>>

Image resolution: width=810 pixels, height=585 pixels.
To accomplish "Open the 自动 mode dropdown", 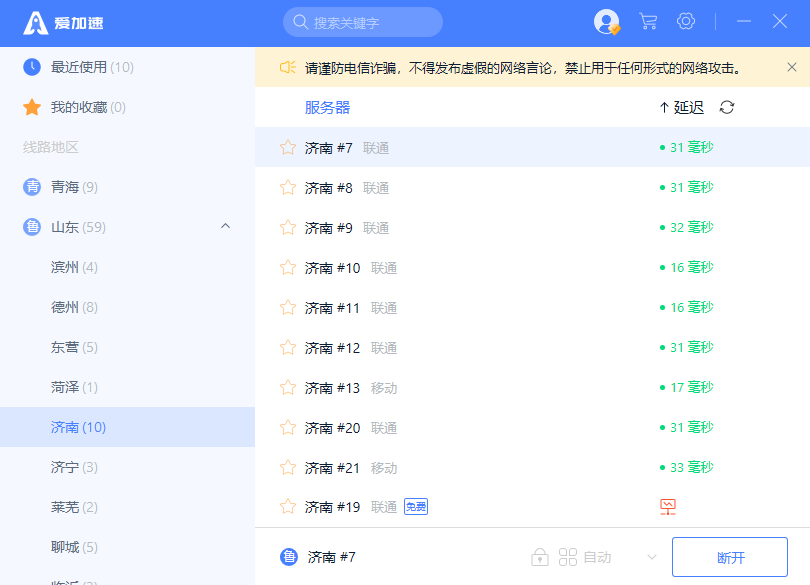I will [652, 557].
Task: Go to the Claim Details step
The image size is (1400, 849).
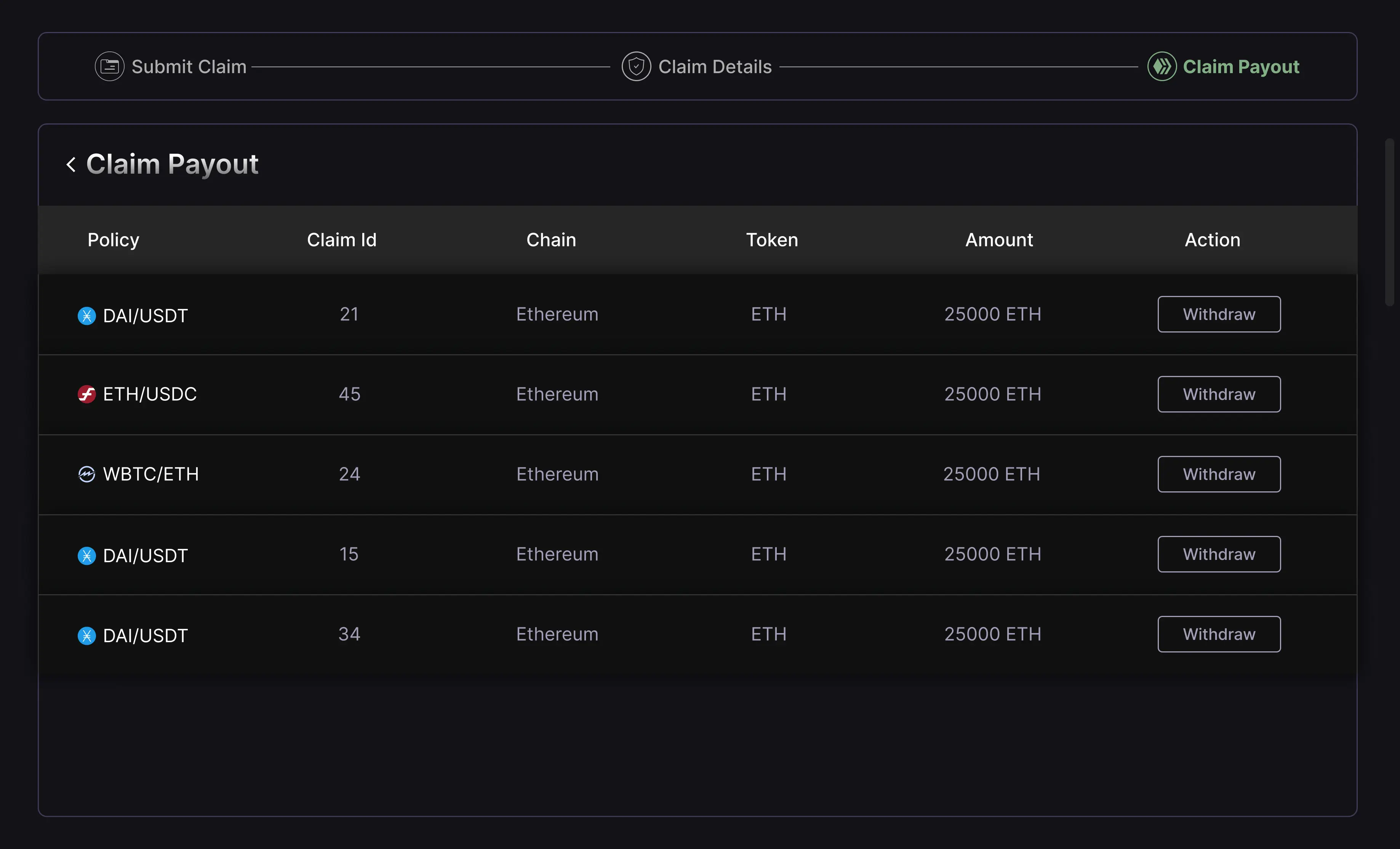Action: (715, 67)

<<

§ **WHAT THE TASK ASKS**
Extract every line of the items above that contains the string "width", copying each line in full.

§ **COMPLETE OUTPUT**
Image resolution: width=810 pixels, height=585 pixels.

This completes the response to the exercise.